A lightweight orchestration framework to automate local tasks on AWS
When installed on a worker instance, this project can be used to read through a task queue, process the tasks until the queue becomes empty.
Once the queue gets empty a notification is sent and the task_loop waits for more tasks to pop up.
- Open a terminal session and clone the Githbu repo into a local directory
git clone https://github.com/neotheicebird/ProcessAutomation.git
- Create and activate a python virtual environment for the project
virtualenv -p /path/to/python3 processAutomationEnv
source processAutomationEnv/bin/activate
- Install required libraries to run the project
pip install -r requirements.txt
you can also install the requirements-dev.txt to setup a dev env.
- Configure boto
For boto to work in any local machine, we need to enable programmatic access to your AWS account from that machine
Before you can begin using Boto 3, you should set up authentication credentials. Credentials for your AWS account can be found in the IAM Console. You can create or use an existing user. Go to manage access keys and generate a new set of keys.
I created an IAM user named process_automator and attach existing policies directly to the user: AmazonSNSFullAccess, AmazonSQSFullAccess, AmazonEC2FullAccess
(You can also attach AdministratorAccess while you are developing or for testing. But this must be removed later.)
Check programmatic access to the user and downloaded the aws_key and aws_secret for the user.
If you have the AWS CLI installed, then you can use it to configure your credentials file:
aws configure
Alternatively, you can create the credential file yourself. By default, its location is at ~/.aws/credentials:
[default]
aws_access_key_id = YOUR_ACCESS_KEY
aws_secret_access_key = YOUR_SECRET_KEY
You may also want to set a default region. This can be done in the configuration file. By default, its location is at ~/.aws/config:
[default]
region=us-east-1
Alternatively, you can pass a region_name when creating clients and resources.
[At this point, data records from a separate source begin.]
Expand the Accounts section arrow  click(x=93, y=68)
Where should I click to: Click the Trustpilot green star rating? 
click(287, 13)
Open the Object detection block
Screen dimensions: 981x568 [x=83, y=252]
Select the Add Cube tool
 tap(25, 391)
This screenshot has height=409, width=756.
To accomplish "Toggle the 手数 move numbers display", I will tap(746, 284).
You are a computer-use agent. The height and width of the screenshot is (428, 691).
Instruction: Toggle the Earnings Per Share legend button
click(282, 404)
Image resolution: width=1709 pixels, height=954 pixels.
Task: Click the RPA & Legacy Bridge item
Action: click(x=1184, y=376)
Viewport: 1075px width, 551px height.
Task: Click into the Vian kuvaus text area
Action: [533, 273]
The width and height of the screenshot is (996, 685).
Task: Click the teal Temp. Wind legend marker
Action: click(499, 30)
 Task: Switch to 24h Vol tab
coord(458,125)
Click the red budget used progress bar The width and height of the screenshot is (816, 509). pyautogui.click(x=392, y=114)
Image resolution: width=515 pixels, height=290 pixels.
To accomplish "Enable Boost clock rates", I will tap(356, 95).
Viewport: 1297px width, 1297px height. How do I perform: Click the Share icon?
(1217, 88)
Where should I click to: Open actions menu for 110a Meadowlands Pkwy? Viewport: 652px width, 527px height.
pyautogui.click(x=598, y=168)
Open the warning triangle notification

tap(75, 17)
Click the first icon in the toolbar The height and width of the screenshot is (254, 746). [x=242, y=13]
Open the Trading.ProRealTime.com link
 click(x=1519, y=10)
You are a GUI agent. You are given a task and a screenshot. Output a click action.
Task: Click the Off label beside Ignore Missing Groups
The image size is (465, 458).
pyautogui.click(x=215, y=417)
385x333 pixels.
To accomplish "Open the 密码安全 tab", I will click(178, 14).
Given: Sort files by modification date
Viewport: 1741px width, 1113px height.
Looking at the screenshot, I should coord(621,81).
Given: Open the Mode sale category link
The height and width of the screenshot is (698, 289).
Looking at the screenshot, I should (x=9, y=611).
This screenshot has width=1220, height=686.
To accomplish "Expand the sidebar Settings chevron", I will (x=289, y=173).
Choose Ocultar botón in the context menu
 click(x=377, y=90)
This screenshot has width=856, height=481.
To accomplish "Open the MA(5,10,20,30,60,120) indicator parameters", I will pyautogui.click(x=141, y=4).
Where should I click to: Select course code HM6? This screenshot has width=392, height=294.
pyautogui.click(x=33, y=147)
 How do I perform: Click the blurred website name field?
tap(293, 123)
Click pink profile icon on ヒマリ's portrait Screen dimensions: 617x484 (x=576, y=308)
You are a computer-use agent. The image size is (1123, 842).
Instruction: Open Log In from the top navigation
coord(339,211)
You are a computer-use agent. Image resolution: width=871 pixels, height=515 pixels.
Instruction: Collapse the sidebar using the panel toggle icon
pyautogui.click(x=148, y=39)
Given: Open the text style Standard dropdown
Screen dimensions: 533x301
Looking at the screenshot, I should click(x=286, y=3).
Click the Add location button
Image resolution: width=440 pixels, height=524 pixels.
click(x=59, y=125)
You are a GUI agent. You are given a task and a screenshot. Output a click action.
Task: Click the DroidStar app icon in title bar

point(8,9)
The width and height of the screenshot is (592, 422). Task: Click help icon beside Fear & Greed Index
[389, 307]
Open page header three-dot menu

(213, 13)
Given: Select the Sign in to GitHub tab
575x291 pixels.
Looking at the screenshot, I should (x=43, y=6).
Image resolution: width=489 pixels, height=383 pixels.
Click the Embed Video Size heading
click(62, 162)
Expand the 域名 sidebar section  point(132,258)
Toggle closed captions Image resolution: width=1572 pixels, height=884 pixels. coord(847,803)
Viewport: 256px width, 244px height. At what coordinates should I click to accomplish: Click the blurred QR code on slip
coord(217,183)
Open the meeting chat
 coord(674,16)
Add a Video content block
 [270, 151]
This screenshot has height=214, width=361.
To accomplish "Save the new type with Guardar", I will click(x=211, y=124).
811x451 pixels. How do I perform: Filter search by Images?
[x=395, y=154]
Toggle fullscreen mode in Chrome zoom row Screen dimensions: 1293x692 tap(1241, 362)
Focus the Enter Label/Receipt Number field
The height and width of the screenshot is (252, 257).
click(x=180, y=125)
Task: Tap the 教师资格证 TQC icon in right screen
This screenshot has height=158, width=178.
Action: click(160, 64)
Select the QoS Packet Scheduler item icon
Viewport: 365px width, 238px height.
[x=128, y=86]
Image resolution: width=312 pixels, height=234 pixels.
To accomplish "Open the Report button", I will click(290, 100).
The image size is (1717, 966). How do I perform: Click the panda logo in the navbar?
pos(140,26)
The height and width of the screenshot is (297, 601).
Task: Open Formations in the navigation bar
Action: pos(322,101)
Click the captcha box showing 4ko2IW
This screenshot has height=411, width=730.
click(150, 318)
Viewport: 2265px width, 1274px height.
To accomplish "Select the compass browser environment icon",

Ref: https://boto3.readthedocs.io/en/latest/guide/quickstart.html#installation
The configuration variables are present in config.json
You can edit them based on information from AWS dashboards or local paths before running the program:
{
"QueueURL": "https://sqs.ap-south-1.amazonaws.com/335927418600/process_automation_tasks",
"QueueRegion": "ap-south-1",
"OutputFilePath": "output.txt",
"SNSTopicARN": "arn:aws:sns:ap-south-1:335927418600:process_automation_status",
"SNSTopicRegion": "ap-south-1"
}
run tasks_processor.py
python tasks_processor.py
For testing, you can generate tasks at 1 task/sec using task_generator.py. Edit time.sleep(1) change the frequency.
What I do is, while tasks_processor.py is active, I run task_generator.py for a
few seconds and then kill (Ctrl+C), instantly you should see an SNS notification sent as queue is now empty.
-
Assigning tasks to process() is now done serially, which can be updated to a concurrency model This may not be required if this automation script is spawned across multiple workers.
-
A master script to orchestrate spawning of multiple worker instances and setup this automation script needs to be done.